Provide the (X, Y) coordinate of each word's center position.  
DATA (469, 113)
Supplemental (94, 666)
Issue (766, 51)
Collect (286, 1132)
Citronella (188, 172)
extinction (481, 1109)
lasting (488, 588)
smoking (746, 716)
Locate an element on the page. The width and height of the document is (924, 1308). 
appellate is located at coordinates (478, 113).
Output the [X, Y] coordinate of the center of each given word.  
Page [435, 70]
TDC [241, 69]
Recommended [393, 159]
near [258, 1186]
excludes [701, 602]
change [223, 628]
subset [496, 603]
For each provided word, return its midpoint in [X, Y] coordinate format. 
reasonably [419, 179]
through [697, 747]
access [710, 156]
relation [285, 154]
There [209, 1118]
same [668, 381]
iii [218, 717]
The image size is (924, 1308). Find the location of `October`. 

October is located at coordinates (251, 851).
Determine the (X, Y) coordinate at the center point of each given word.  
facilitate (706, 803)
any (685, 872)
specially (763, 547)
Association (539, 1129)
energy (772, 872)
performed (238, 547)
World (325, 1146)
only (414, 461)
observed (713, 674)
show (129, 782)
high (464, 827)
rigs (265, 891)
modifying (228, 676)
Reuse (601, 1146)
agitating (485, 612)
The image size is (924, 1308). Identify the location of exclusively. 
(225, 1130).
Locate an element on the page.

→ Written exercise: Copy out the lines from the one containing "extinction (481, 1109)" to the one containing "appellate is located", inclusive, reproducing each character for character.

→ Problem solution:
extinction (481, 1109)
lasting (488, 588)
smoking (746, 716)
Locate an element on the page. The width and height of the document is (924, 1308). 
appellate is located at coordinates (478, 113).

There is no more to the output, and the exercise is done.